- Opening Delimiter -

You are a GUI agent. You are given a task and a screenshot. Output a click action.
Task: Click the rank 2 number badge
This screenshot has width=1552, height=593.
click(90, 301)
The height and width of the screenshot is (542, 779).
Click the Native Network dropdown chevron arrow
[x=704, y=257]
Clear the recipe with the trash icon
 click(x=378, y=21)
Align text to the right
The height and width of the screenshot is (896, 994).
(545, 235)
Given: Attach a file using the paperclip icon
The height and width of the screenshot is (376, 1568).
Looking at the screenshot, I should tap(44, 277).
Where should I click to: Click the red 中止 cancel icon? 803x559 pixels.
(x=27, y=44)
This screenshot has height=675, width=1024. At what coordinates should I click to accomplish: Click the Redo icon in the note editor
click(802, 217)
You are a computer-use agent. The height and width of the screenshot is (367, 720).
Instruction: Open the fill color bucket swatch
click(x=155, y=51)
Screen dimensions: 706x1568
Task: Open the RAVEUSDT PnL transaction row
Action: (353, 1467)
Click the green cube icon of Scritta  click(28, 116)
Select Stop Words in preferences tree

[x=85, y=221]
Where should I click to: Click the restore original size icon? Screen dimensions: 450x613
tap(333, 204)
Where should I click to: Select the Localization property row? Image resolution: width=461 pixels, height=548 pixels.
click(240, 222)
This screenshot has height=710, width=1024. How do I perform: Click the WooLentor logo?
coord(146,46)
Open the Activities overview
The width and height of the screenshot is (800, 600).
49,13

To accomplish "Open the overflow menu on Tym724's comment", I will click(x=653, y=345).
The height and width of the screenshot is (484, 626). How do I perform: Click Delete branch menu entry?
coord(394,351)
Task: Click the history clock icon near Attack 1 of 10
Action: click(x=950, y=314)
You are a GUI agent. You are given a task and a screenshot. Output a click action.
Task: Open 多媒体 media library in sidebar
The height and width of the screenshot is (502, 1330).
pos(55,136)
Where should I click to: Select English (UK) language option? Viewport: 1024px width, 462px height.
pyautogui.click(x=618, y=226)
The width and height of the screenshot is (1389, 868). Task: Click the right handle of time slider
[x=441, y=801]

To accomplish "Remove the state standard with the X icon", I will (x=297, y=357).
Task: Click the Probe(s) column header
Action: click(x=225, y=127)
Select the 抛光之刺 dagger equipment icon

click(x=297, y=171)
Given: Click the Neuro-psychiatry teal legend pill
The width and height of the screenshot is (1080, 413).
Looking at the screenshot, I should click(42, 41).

- Closing Delimiter -

■ **EXERCISE**
From the entries above, write out only the lines starting at the line that holds "The height and width of the screenshot is (484, 626)." and ending at the line that holds "Given: Click the", keeping both and matching them exactly.

■ **TASK RESPONSE**
The height and width of the screenshot is (484, 626). How do I perform: Click Delete branch menu entry?
coord(394,351)
Task: Click the history clock icon near Attack 1 of 10
Action: click(x=950, y=314)
You are a GUI agent. You are given a task and a screenshot. Output a click action.
Task: Open 多媒体 media library in sidebar
The height and width of the screenshot is (502, 1330).
pos(55,136)
Where should I click to: Select English (UK) language option? Viewport: 1024px width, 462px height.
pyautogui.click(x=618, y=226)
The width and height of the screenshot is (1389, 868). Task: Click the right handle of time slider
[x=441, y=801]

To accomplish "Remove the state standard with the X icon", I will (x=297, y=357).
Task: Click the Probe(s) column header
Action: click(x=225, y=127)
Select the 抛光之刺 dagger equipment icon

click(x=297, y=171)
Given: Click the Neuro-psychiatry teal legend pill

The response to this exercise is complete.